Americanah by Chimamanda Ngozi Adichie

Americanah by Chimamanda Ngozi Adichie

Auteur:Chimamanda Ngozi Adichie [Adichie, Chimamanda Ngozi]
La langue: fra
Format: epub
Tags: Roman
Éditeur: Gallimard
Publié: 2014-12-30T23:00:00+00:00


CHAPITRE 24

Tout le monde se moquait de ceux qui partaient à l’étranger pour nettoyer les toilettes, Obinze accueillit donc son premier job avec humour : il était bel et bien à l’étranger, un seau à la main, ganté de caoutchouc, en train de nettoyer les toilettes des bureaux d’un agent immobilier au deuxième étage d’un immeuble londonien. Chaque fois qu’il ouvrait la porte battante d’une cabine, elle semblait soupirer. La très belle femme noire qui nettoyait les toilettes des femmes était ghanéenne, à peu près de son âge, avec la peau la plus brillante qu’il ait jamais vue. Il devina, à la façon dont elle parlait et se comportait, un passé semblable au sien, une enfance protégée, des repas réguliers, des rêves où le nettoyage des toilettes à Londres n’avait pas sa place. Elle ignorait ses gestes amicaux, lui adressait un « bonsoir » aussi formel que possible, mais se montrait amicale avec la femme blanche qui faisait le ménage dans les bureaux à l’étage, et il les vit un jour attablées dans la cafétéria déserte, devant un thé, conversant à voix basse. Il les observa pendant un moment, envahi par une énorme frustration. Ce n’était pas qu’elle refusait de se lier d’amitié, elle ne voulait simplement pas de la sienne. L’amitié dans leur cas lui paraissait peut-être impossible parce qu’elle était ghanéenne et que lui, Nigérian, était trop proche d’elle ; il savait qui elle était, alors qu’avec la Polonaise elle pouvait se réinventer et être celle qu’elle désirait être.

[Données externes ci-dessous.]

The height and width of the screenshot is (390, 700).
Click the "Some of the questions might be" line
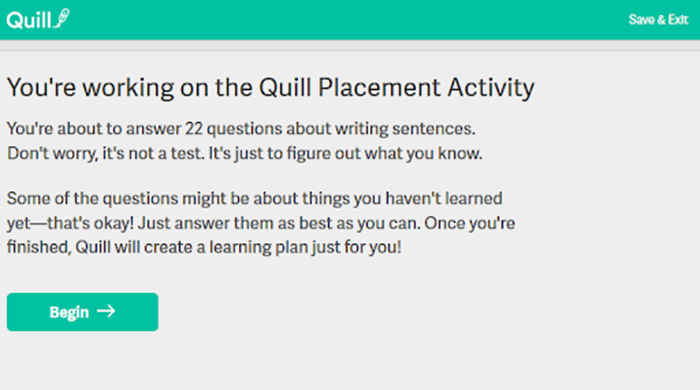254,198
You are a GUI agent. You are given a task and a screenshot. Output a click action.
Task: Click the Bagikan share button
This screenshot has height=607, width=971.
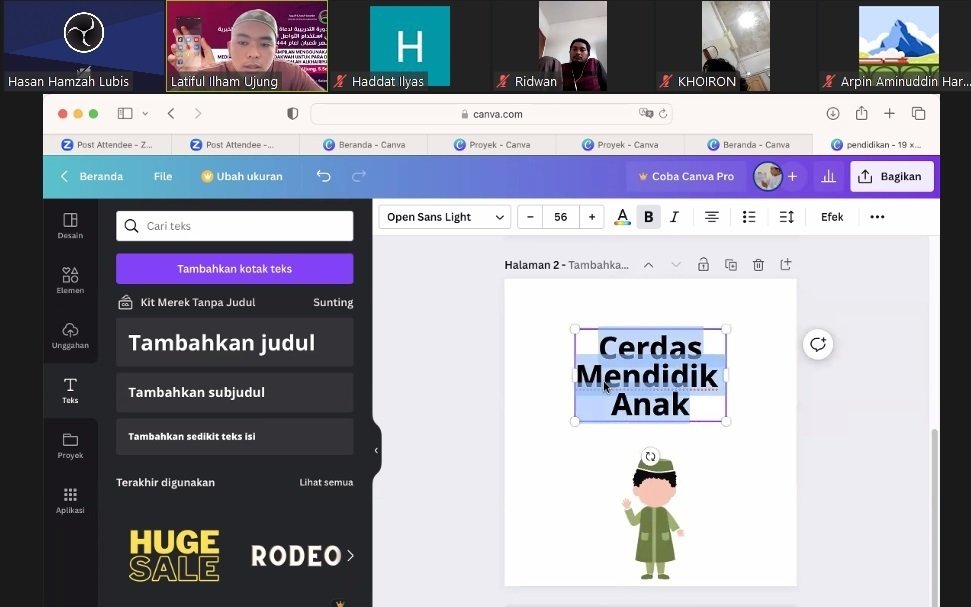[x=891, y=176]
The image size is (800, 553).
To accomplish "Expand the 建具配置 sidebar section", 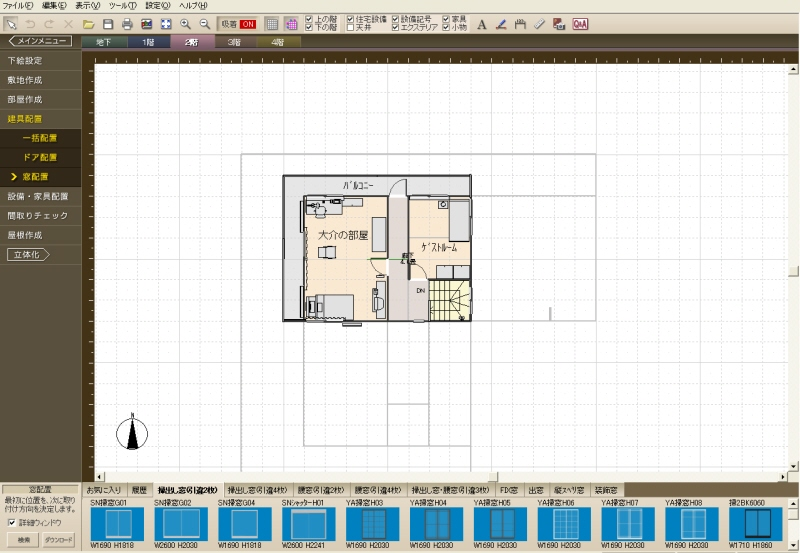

Les toilettes n’étaient pas épouvantables, un peu d’urine hors de l’urinoir, quelques chasses non tirées ; son travail était beaucoup plus facile que celui des agents d’entretien des toilettes du campus de Nsukka, avec les couches de merde étalées sur les murs à la vue desquelles il s’était toujours demandé pourquoi quelqu’un se donnait tant de mal. Aussi fut-il choqué, un soir, d’entrer dans une cabine et de découvrir un tas de merde sur le couvercle du siège, durci, pointu, centré comme s’il avait été soigneusement déposé à un endroit bien calculé. On eût dit un petit chien pelotonné sur son tapis. C’était une mise en scène. Il pensa au refoulement bien connu des Anglais. La femme de son cousin, Ojiugo, avait dit un jour : « Les Anglais peuvent vivre à côté de toi pendant des années, mais ils ne te diront jamais bonjour. C’est comme s’ils se boutonnaient jusqu’au cou. » Il y avait dans cette mise en scène quelque chose qui ressemblait à une envie de se déboutonner. Un employé mis à la porte ? Privé d’une promotion ? Obinze resta en contemplation devant ce tas de merde, se recroquevillant de plus en plus jusqu’à le considérer comme un affront personnel, un direct à la mâchoire. Et tout ça pour trois livres de l’heure. Il retira ses gants, les déposa près du tas de merde et sortit de l’immeuble. Ce soir-là, il reçut un e-mail d’Ifemelu. Ciel, je ne sais même pas par où commencer. Je suis tombée par hasard sur Kayode aujourd’hui au centre commercial.